Porém, as ações concretas dessas igrejas exige que não nos detenhamos diante desse argumento. No meu entender, a indagação do lugar que as igrejas ocupam nas periferias e nas zonas mais pobres evoca um problema gravíssimo cujo sentido revela, na verdade, a face negativa do processo aqui aludido. Esclareço que para defender meu ponto de vista me baseio sobretudo no que tenho observado pela proximidade que mantenho com cerca de 30 líderes de comunidades evangélicas diversificadas, cada qual imersa em realidades bastante específicas.

Indo direto ao ponto, as igrejas evangélicas parecem estar perdendo uma grande oportunidade de desempenhar seu papel de comunidade terapêutica de modo a proporcionar aos evangélicos uma consciência crítica a respeito dos problemas existenciais que eles vivenciam. Esses problemas, como não poderia deixar de ser, estão entrelaçados às condições do nosso presente histórico e são consequência do desemprego, da fome, dos conflitos familiares agravados pela desigualdade social, da deterioração das relações sociais do cotidiano.

O fator que mais contribui para o agravamento desse quadro parece ser a atuação de alguns líderes religiosos que pretendem pensar pela maioria e que creem fazer isso quando são autorizados por essa maioria, composta em grande parte por pessoas semi-analfabetas massacradas pelo capitalismo liberal selvagem.

Está claro que as condições do presente histórico interferem decisivamente nas ações realizadas pelas igrejas. As carências e as demandas afetivas e existenciais dos evangélicos precisam ser expostas nas igrejas, afinal, essas pessoas têm a necessidade de expressar seus conflitos na esperança de assim encontrar possíveis soluções. Porém, aqueles que dizem representar o pensamento da maioria têm se mostrado incapazes de promoverem uma consciência que permitisse ao conjunto dos fiéis compreender suas dificuldades a partir de um olhar crítico sobre o contexto em que vivem.

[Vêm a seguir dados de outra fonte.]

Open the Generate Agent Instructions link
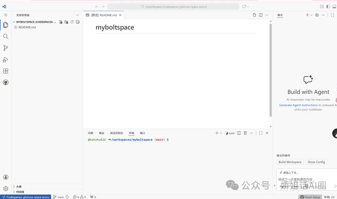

Entendo que as igrejas estão perdendo uma grande oportunidade porque penso que elas dispõem de tudo para fazer da religião um meio de conscientização e transformação social, assim como pretenderam fazer do catolicismo os cristãos inspirados pela Teologia da Libertação de Paulo Freire, pensador pelo qual eu tenho imensa admiração. As igrejas poderiam corrigir o insucesso das escolas nessa empreitada, porém o fenômeno da evasão das igrejas, em especial por parte de jovens evangélicos, indica que elas estão trilhando o caminho oposto.

Hoje, a evasão de jovens das igrejas evangélicas demonstra que a juventude não ocupa mais o lugar de protagonismo no fazer religioso que ocupou em tempos passados. Não havendo uma mudança drástica na postura hegemônica das igrejas, esse movimento de evasão tende a crescer, o que acabará representando o enfraquecimento e o fracasso das igrejas em fazer da juventude a força motora de transformação social.

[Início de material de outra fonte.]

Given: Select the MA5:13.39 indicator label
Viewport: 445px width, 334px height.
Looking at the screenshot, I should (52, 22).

Por quê? Exponho minha opinião recorrendo àquela imagem da pirâmide social tão frequente nas aulas de história e sociologia. Antes de mais nada, o problema aqui exposto nos faz recordar que as igrejas também refletem a realidade social brasileira e seus conflitos. Não deveria causar surpresas, portanto, o reconhecimento da vigência das hierarquias de poder e dos antagonismos sociais no interior das igrejas. Na base da pirâmide social brasileira estão os despossuídos, ou, no nosso caso, a massa de evangélicos provenientes dos estratos mais pobres da população. O meio da nossa pirâmide é ocupado por aqueles líderes religiosos que são os responsáveis diretos pela disseminação da ideologia dominante. Em cima encontram-se os representantes do poder capitalista que exercem todo tipo de pressão sobre os debaixo. Tudo funciona de modo que o status quo em nada seja alterado.

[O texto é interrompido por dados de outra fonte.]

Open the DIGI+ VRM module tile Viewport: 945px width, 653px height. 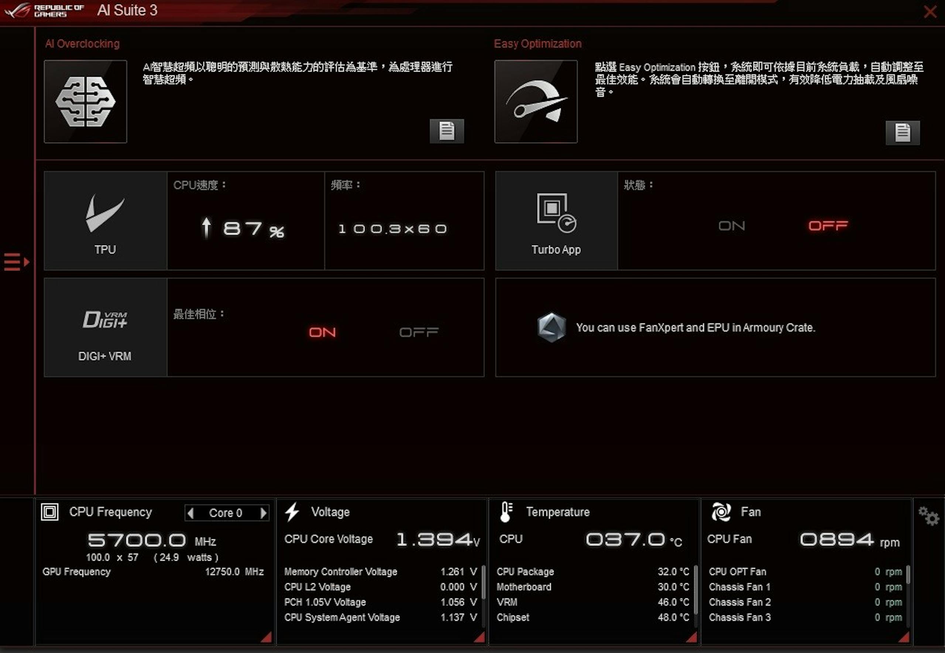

Como afirmei, um papel decisivo na manutenção da desigualdade social é desempenhado por aqueles que se encontram no meio da pirâmide, os ideólogos que dizem representar o grupo maior dos evangélicos, mas que, descomprometidos com quaisquer projetos de transformação social, apenas servem aos interesses da elite. Mesmo que não reconheçam, tal casta é dominada pelos de cima, aqueles que desejam mais do que tudo conservar o status quo. É na conduta desses sujeitos que reside o perigo. Tais líderes falam em nome da maioria e às vezes nem conhecem a realidade da maioria.

Nesta altura é necessária uma observação a favor daqueles que vem com otimismo o papel transformador das igrejas. De fato, como eles argumentam, muitos evangélicos lograram conquistar uma ascensão social, subvertendo o lugar que a organização desigual da sociedade inicialmente reservou-lhes. A impressão que eu tenho, porém, é que esse fenômeno é circunscrito a casos individuais. Se nada alterar a tendência mais provável, tais casos serão cada vez mais raros, pois a perspectiva de ascensão econômica por meio da educação deverá ser redimensionada à luz da regressão que observamos no sistema educacional. Em linhas gerais, o projeto educacional promovido pelo atual governo tem contribuído para privar ainda mais o povo das oportunidades de ascensão que floresceriam num cenário hipotético de melhoria da qualidade do ensino regular. Como poderão as oportunidades oferecidas pelas igrejas não se frustrarem devido o saldo perverso do desmonte da educação?

Penso que uma revolução social capaz de corrigir as disparidades e as injustiças da sociedade brasileira só poderia partir debaixo, não do meio, menos ainda do topo da nossa pirâmide. É em sua base que deveriam surgir caminhos que nos permitissem atravessar os graves problemas sociais que historicamente atingem os brasileiros mais vulneráveis. Se esse movimento não surgir da base, a promessa do evangélico brasileiro como realizador de uma grande transformação social em benefício dos mais pobres estará fadada a morrer. Como as ações de pastores e líderes religiosos seriam essenciais para despertar a consciência das bases necessária a qualquer movimento realmente transformador, pelo que apontei aqui, não teríamos motivo para confiar numa tal revolução.

Com exceção de alguns pequenos grupos e de alguns movimentos circunscritos de evangélicos engajados na transformação social, as igrejas pouco tem contribuído para uma transformação radical da sociedade. Mesmo no caso de depositarmos nossas esperanças nessas iniciativas minoritárias, os problemas e as dificuldades que os evangélicos progressistas enfrentam para se organizarem sugerem que se por acaso essas iniciativas se multiplicarem, ainda assim seria necessário um longo tempo para que os primeiros frutos pudessem ser colhidos.